You must change your pople password within 30 days of the date on your initial password form or your password will be disabled. We will also disable your password if you do not change it at least once a year. We will send you an email notice warning you that your password is about to be disabled in the latter case. See the PSC password policies for more information. If your password is disabled send email to remarks@psc.edu to have it reset.
Changing your login shell
You can use the chsh command to change your login shell. When doing so, specify a shell from the /usr/psc/shells directory.
Storing Files
File Systems
File systems are file storage spaces directly connected to a system. There are currently two such areas available to you on pople.
- $HOME
-
This is your home directory. Your $HOME directory has a 5-Gbyte quota. $HOME is visible to all of pople's compute and frontend processors. $HOME is backed up daily, although it is still a good idea to store your important $HOME files to golem. Golem, PSC's file archival system, is discussed below.
- $SCRATCH
-
This is pople's scratch area to be used as a working space for your running jobs. $SCRATCH is visible to all of pople's compute and frontend processors. You should use the name $SCRATCH to refer to your scratch area since we may change its implementation. $SCRATCH is a parallel file system.

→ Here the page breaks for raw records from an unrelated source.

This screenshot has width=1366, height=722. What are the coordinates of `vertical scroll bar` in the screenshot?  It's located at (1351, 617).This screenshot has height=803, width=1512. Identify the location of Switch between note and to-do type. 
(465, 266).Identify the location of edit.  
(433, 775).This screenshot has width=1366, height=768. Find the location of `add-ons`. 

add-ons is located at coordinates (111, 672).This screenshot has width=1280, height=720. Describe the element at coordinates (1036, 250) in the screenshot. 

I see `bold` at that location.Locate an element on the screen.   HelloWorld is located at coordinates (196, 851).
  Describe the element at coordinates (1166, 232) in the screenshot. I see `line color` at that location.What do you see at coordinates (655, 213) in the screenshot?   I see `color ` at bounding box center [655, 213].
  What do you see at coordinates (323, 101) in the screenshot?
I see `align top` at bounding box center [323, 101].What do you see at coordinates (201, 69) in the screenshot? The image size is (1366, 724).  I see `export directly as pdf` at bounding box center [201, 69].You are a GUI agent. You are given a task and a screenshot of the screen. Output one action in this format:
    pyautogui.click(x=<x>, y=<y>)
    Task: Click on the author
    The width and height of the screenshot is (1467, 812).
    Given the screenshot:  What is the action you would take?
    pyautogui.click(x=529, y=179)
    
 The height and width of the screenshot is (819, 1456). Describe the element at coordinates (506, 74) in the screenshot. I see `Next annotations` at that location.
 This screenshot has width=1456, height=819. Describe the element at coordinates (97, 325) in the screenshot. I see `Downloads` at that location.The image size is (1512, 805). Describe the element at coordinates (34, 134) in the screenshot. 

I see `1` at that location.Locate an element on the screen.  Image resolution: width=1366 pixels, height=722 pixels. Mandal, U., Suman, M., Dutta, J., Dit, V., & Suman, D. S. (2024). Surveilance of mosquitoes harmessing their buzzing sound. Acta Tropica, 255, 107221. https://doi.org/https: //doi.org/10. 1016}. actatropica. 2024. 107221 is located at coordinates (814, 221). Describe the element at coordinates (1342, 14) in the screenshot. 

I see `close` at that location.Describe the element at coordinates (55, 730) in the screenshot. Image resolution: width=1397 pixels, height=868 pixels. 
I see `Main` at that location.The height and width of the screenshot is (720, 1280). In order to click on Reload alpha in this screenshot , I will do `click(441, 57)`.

$SCRATCH is not a permanent storage space. Files can only remain on $SCRATCH for up to 7 days and then we will delete them. In addition, we will delete $SCRATCH files if we need to free up space to keep jobs running. Finally, $SCRATCH is not backed up. For these three reasons, you should store copies of your $SCRATCH files to your local site or to golem as soon as you can after you create them. Golem, PSC's file archival system, is discussed below.
File Repositories
File repositories are file storage spaces which are not directly connected to a frontend or compute processor. You cannot, for example, open a file that resides in a file repository. You must use explicit file copy commands to move files to and from a repository. You currently have one file repository available to you on pople: golem, PSC's file archival system.
- golem
-
Golem is a combination tape-and-disk archival system. The far program should be used to tranfer files between golem and pople. You should transfer files between golem and pople outside of your batch jobs. Otherwise your jobs will be holding compute processors while your files are being transferred. You can use scp or kftp to transfer files between golem and your remote machine. If you need to store a file to golem that is 2 Tbytes or larger first send email to remarks@psc.edu so that special arrangements can be made to store your file.
Transferring Files
You can use either the scp or the kftp program to transfer files between your remote machine and pople and between your remote machine and golem. Which method will perform better varies based on location. Therefore you should try both approaches and see which performs better for you. If you want assistance in improving the performance of your file transfers send email to remarks@psc.edu.
Creating Programs
The Intel C, C++ and Fortran compilers and the GNU C and C++ compilers are installed on pople and they can be used to create OpenMP, MPI, hybrid and serial programs. The commands you should use to create each of these types of programs are shown in the table below.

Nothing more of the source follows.